PROBLEMA PROPOSTO 1:
No trecho sobre o retorno do socialismo, em que região o socialismo passou a ser oferecido sobretudo?
PROBLEMA PROPOSTO 2:
Prossiga o texto sobre o retorno do socialismo a partir do ponto em que ele termina.

TRECHO DO TEXTO:
☆ ☆ ☆ ☆ ☆
Socialismo para os incautos
Paulo Roberto de
Almeida
Quem diria?!: o socialismo, temporariamente aposentado e relegado a um
esquecido e remoto depósito de alternativas credíveis ao velho e duro
capitalismo, parece estar voltando novamente à cena, agora travestido em sua
nova roupagem “do século XXI”. Ele passou a ser oferecido, sobretudo, na
América Latina, terra de todos os milenarismos.
Com efeito, depois de seu brilhante fracasso no final dos anos 1980, o
socialismo tinha ido fazer companhia à roca de fiar e ao machado de bronze, no
museu das antiguidades, como pretendia Engels em relação ao Estado.
Surpreendentemente, ele parece ensaiar um retorno triunfal nos remakes que vem sendo servidos em tom
triunfalista – e a grandes doses de subsídios petrolíferos – por alguns
personagens diretamente retirados dos livros de história, ainda que de épocas
que se imaginavam enterradas e esquecidas.
☆ ☆ ☆ ☆ ☆
Dados coletados:
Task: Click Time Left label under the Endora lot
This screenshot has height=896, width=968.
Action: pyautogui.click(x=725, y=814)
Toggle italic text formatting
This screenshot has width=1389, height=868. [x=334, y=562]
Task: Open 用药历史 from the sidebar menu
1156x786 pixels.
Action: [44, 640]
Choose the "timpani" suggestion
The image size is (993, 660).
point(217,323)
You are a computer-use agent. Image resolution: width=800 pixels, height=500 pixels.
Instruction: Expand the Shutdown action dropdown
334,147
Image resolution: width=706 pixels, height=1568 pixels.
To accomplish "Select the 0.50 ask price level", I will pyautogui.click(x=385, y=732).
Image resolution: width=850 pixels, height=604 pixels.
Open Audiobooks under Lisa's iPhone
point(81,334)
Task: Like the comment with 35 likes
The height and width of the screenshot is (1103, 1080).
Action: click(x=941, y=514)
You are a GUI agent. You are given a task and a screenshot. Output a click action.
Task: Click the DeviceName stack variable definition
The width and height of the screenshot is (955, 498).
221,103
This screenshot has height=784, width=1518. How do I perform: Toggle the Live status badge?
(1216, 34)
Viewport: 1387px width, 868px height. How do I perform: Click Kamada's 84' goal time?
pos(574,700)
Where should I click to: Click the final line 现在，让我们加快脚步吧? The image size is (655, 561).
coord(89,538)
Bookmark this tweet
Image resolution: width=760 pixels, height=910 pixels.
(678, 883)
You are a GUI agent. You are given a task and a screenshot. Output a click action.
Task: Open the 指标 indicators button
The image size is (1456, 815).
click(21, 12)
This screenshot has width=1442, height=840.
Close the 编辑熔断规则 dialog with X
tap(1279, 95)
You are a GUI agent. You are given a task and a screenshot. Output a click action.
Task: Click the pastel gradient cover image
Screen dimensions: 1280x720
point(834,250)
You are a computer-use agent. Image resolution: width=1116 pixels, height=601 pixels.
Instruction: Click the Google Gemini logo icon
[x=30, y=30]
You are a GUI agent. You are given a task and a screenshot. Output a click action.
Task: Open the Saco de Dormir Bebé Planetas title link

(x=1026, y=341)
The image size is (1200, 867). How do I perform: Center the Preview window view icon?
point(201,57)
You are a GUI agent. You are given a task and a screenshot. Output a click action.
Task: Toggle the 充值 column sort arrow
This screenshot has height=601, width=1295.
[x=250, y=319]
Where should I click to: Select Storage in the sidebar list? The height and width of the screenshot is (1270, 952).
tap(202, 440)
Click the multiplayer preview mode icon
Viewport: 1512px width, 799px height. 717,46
☆ ☆ ☆ ☆ ☆
RESPOSTA ESCRITA 1:
Na América Latina.

RESPOSTA ESCRITA 2:
Seu retorno em grande estilo se deve, ao que parece, aos fracassos
igualmente rotundos do “neoliberalismo” na região, no decorrer das duas décadas
seguintes ao desmantelamento do socialismo real na Europa do leste (e um pouco
em todas as outras partes do mundo). O fato é que o velho capitalismo
continuava a ser, de
fato, um sistema injusto e desigual, mas ele se impunha quase que naturalmente
como forma de organização econômica e social, uma vez que não tinha sobrado
quase nada de alternativo, e que fosse factível, nas reduzidas prateleiras do
supermercado da história. Tivemos passar a consumir capitalismo, em doses
maciças, de forma praticamente obrigatória.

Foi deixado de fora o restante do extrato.